> [GOAL] Repeat the data below verbatim, beginning with the line that contains "Click the 30k price axis label" and continuing through the line that contains "[x=414, y=236]".
──────── MATERIAL PROVIDED ────────
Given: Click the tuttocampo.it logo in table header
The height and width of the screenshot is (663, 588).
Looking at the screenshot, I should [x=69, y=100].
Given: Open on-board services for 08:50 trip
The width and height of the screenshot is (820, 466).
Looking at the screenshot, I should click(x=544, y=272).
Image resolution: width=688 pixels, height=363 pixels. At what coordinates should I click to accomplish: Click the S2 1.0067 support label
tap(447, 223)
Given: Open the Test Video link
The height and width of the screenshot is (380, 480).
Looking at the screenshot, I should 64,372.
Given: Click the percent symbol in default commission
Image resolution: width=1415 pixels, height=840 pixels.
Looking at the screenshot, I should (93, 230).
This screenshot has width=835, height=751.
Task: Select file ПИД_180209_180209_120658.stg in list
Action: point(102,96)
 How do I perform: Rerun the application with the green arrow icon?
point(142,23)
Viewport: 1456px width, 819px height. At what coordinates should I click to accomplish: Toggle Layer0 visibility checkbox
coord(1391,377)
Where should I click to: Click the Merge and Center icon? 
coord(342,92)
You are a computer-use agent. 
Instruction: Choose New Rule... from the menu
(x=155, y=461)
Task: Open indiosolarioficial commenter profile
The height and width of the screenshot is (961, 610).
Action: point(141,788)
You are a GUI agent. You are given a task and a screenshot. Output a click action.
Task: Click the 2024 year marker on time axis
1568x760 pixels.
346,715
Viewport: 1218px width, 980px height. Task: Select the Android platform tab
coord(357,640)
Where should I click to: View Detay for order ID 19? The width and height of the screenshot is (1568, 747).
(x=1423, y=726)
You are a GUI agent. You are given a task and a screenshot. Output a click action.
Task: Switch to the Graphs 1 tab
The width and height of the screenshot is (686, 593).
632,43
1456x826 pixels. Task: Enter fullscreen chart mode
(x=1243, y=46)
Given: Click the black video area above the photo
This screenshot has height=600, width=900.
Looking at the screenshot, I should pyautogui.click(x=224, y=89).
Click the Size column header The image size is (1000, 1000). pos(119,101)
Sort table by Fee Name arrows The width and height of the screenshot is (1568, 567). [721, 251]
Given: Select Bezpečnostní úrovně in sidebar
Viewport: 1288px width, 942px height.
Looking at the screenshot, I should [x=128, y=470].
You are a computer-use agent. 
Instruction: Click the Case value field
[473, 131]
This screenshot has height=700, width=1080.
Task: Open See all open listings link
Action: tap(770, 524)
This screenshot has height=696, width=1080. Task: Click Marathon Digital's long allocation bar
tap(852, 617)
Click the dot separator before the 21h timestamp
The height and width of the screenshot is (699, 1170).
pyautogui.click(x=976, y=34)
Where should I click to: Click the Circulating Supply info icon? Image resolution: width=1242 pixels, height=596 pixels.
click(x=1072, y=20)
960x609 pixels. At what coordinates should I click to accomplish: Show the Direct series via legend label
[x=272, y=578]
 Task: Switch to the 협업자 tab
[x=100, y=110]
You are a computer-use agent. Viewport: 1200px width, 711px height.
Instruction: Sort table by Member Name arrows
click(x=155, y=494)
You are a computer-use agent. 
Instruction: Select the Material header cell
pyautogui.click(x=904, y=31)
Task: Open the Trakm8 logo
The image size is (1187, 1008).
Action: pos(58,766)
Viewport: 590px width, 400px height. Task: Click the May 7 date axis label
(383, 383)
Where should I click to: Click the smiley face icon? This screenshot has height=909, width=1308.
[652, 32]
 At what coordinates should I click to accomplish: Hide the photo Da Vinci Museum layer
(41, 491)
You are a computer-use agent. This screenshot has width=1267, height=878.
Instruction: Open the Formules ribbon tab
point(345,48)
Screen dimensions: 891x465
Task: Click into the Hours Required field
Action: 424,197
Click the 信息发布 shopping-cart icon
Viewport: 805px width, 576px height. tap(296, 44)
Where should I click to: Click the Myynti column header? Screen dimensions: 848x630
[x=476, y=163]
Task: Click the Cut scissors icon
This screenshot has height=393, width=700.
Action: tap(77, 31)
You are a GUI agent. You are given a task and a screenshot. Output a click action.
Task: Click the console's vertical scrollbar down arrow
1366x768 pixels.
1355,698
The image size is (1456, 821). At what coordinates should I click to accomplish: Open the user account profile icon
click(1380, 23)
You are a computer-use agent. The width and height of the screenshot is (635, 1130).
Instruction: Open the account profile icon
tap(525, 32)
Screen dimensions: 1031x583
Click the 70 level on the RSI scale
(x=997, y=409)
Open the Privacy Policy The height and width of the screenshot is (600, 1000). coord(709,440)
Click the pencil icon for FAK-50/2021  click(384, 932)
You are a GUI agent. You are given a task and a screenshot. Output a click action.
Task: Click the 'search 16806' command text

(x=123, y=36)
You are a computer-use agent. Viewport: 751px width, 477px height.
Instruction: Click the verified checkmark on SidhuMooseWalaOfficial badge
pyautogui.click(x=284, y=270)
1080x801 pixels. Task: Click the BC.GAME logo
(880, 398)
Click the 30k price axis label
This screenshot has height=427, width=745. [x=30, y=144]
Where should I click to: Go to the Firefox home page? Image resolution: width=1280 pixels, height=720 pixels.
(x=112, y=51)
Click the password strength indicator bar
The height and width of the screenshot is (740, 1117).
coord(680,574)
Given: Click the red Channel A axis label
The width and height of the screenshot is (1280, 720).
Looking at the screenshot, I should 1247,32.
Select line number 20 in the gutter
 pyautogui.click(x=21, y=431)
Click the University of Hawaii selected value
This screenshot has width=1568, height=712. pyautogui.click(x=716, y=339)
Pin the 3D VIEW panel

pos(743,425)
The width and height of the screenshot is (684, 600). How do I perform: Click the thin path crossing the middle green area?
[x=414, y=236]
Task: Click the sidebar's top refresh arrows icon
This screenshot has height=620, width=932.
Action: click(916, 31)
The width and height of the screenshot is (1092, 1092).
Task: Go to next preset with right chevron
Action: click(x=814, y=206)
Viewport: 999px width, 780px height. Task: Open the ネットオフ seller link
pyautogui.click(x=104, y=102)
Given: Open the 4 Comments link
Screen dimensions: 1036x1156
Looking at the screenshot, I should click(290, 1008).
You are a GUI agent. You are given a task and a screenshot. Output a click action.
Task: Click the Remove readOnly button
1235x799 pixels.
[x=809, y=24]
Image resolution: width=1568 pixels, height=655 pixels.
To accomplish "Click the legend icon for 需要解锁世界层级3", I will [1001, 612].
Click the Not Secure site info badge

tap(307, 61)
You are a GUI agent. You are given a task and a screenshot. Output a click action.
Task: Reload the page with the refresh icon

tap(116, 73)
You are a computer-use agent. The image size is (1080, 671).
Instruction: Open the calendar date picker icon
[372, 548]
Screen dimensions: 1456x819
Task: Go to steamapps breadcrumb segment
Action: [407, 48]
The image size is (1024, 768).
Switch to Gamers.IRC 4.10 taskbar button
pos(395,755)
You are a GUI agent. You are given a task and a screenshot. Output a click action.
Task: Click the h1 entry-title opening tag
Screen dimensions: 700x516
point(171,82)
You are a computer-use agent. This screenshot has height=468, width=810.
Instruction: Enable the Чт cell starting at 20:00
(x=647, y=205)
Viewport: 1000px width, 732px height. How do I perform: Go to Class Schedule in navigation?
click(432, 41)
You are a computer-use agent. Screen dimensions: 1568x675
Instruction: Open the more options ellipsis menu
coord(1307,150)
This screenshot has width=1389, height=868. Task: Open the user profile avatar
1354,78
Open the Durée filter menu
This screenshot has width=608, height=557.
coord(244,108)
────────
> [ANSWER FOR THIS EXERCISE]
Click the 30k price axis label
This screenshot has height=427, width=745. [x=30, y=144]
Where should I click to: Go to the Firefox home page? Image resolution: width=1280 pixels, height=720 pixels.
(x=112, y=51)
Click the password strength indicator bar
The height and width of the screenshot is (740, 1117).
coord(680,574)
Given: Click the red Channel A axis label
The width and height of the screenshot is (1280, 720).
Looking at the screenshot, I should 1247,32.
Select line number 20 in the gutter
 pyautogui.click(x=21, y=431)
Click the University of Hawaii selected value
This screenshot has width=1568, height=712. pyautogui.click(x=716, y=339)
Pin the 3D VIEW panel

pos(743,425)
The width and height of the screenshot is (684, 600). How do I perform: Click the thin path crossing the middle green area?
[x=414, y=236]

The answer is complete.